Foto: Cnv

Giornata del volontariato: prima l'autoconvocazione, poi il Quirinale

Il 5 dicembre è la Giornata internazionale del volontariato. In quell’occasione il Presidente della Repubblica Sergio Mattarella accoglierà i volontari al Quirinale. La vigilia sarà invece segnata da una conferenza stampa che segna una nuova tappa nel percorso di autoconvocazione promosso da CSVnet, Forum terzo settore, Convol e Cnv

Era già accaduto con Giorgio Napolitano e capiterà di nuovo sotto la presidenza di Sergio Mattarella: il 5 dicembre, in occasione della Giornata internazionale del volontariato, il Quirinale ha organizzato una cerimonia (ore 11) dedicata appunto a tutti i volontari italiani. Ricordiamo che il Presidente della Repubblica, sensibile a questo mondo, solo poche settimane fa aveva conferito onorificenze al Merito a diciotto cittadini italiani e stranieri che si sono distinti per atti di eroismo, per il loro impegno nel volontariato, nell'integrazione, nella legalità, nel soccorso e nell'assistenza ai migranti, e a chi si è prodigato a favore dell'inclusione della disabilità, nella promozione della cittadinanza attiva e nel contrasto ai fenomeni di violenza.
Un appuntamento che sarà preceduto dall’autoconvocazione del volontariato italiano. Il giorno prima, infatti, sempre a Roma (4 dicembre, ore 11.30, via del Corso 262) si terrà la conferenza stampa “Cittadini per costituzione, volontari per scelta”. Alla vigilia della Giornata internazionale Forum Nazionale del Terzo Settore, Consulta del Volontariato presso il Forum, CSVnet (Coordinamento nazionale dei Centri di Servizio per il volontariato), ConVol (Conferenza permanente delle Associazioni, Federazioni e Reti di Volontariato), Caritas Italiana e Cnv (Centro Nazionale Volontariato) si faranno promotori dell’autoconvocazione.

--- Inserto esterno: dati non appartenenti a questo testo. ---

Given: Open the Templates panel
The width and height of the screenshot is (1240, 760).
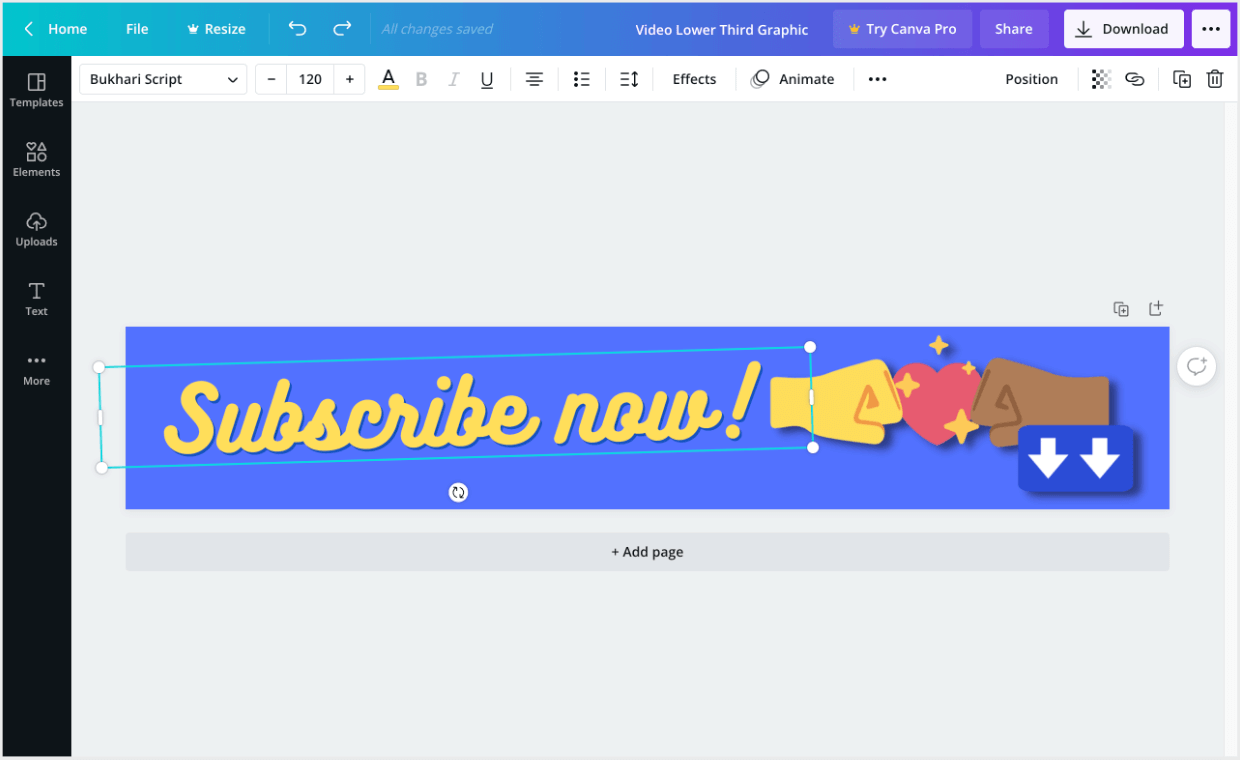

A sette mesi dall’evento che a maggio ha raccolto a Roma centinaia di volontari provenienti da tutta Italia, i promotori rilanciano il percorso con l’obiettivo di riaprire un confronto sul valore del volontariato e sull’impatto della Riforma del Terzo Settore.
“L’intento - dicono - è quello di avviare un cammino territoriale di riflessione e partecipazione che orienti il confronto verso i temi e i valori del volontariato e dell’azione volontaria e che ribadisca che il volontariato non è solo risposta ai bisogni sociali sempre più urgenti ma è anche realtà, trasversale a tutto il terzo settore, che vuole affermare la propria identità, autonomia e ruolo politico”.